Лидеры же великих восточноевропейских мирных революций в противоположность нам не могли не заявить политических амбиций. Это стало их долгом, исторической ролью, их шансом поддержать свободу в мире, постоянно и повсюду ущемляемую свободу, защищать которую, увы, находится мало охотников. И они блестяще воспользовались этим шансом; они выполнили эту работу наилучшим образом. Их победы были самым важным положительным общественным событием прошлого века. Вполне сравнимым с победой над фашизмом — во всяком случае, нравственно более чистым. Конечно, в этой работе неизбежно была какая-то доля real politics . Но это была самая минимальная доля, и, наоборот, заведомо преобладал политический идеализм — движущий мотив всей работы. И это тоже не могло быть иначе.
Два сильных фактора определяли, по-моему, такое подавляющее преобладание идеализма. Первый — это природа людей, вступивших в борьбу с тоталитарными режимами. Кос-Кор и Солидарность, Хартия-77 и Народный Фронт — они ведь не были полем для карьеры или поисков достатка! И второй фактор — внутренняя природа оппонентов, тех, кто олицетворял режим. Вот уж они-то в реальной политике, как рыба в воде.
Заметим, что борьба с тоталитарным коммунизмом его же оружием, методами реальной политики — дело вовсе бессмысленное. Если бы кто-то овладел этим оружием достаточно, чтобы драться на равных, так зачем бы ему воевать с режимом? Такому нужно встать в его ряды и искать свое счастье внутри, что мы омерзительно часто и наблюдаем сейчас в нашем отечестве.
А теперь вопрос: что делать сейчас восточноевропейским диссидентам того славного времени, ставшим теперь серьезной политической силой, и нам, упрямому гонимому меньшинству? Есть ли, вообще, что-то, что мы могли бы или даже должны были бы делать вместе?

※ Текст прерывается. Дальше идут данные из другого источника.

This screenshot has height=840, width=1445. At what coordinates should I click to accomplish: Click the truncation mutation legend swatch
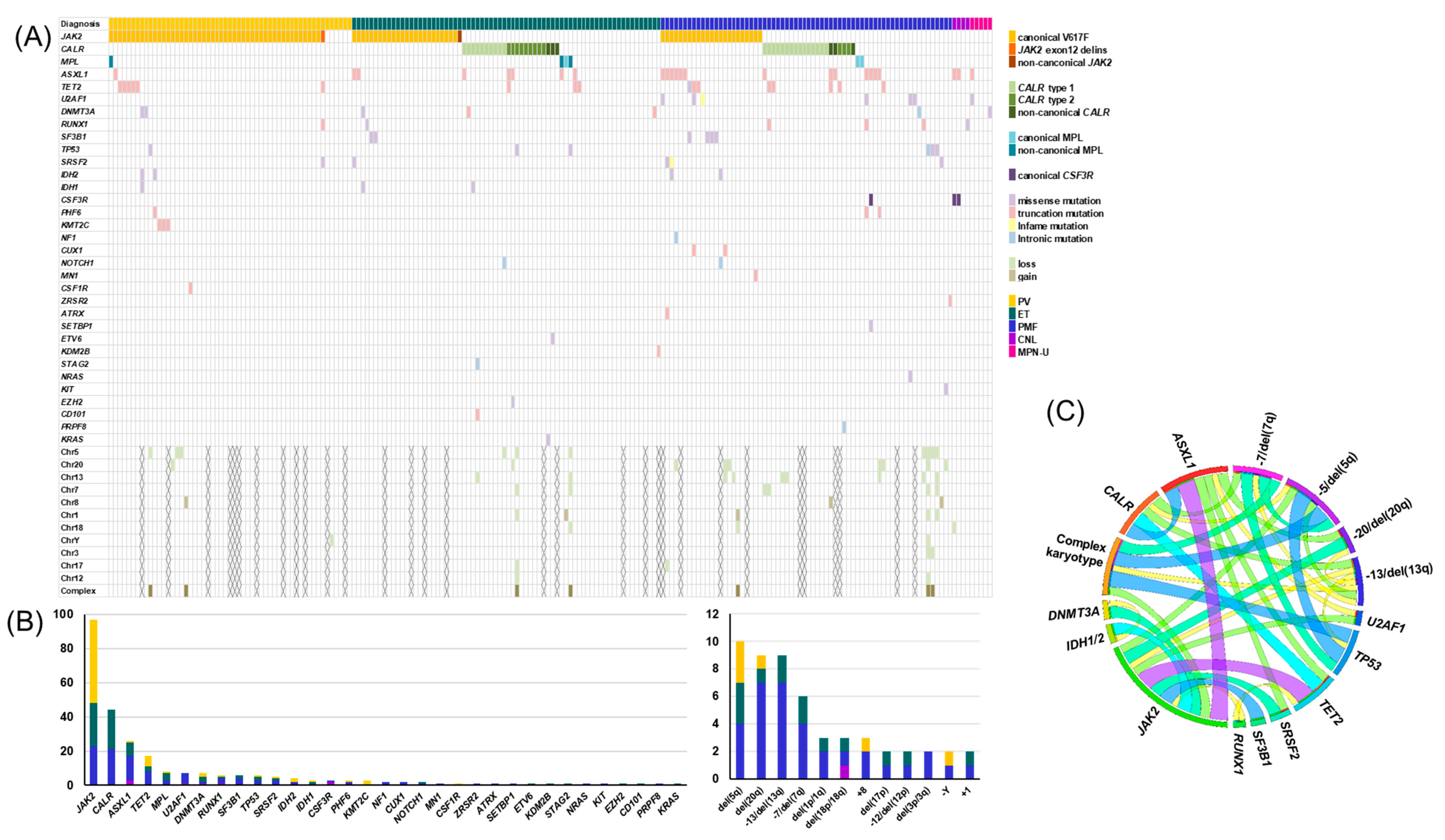click(x=1012, y=213)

Есть очень важная работа, для которой нет других работников, кроме них и нас. То есть тех, кто знал, на что идет, и не ждал нечаянных подарков судьбы. Похоже, что мы уже несколько опоздали с этой работой. Это наше общее упущение. Немножко поколебавшись, я бы даже сказал — грех.
По-моему, не нужно даже описывать эту работу, все мы чувствуем ее своей кожей. Нам нужно добиться, чтобы универсальные ценности, в которые мы имеем честь верить всерьез, перестали быть лживыми заклинаниями в опытных политических устах.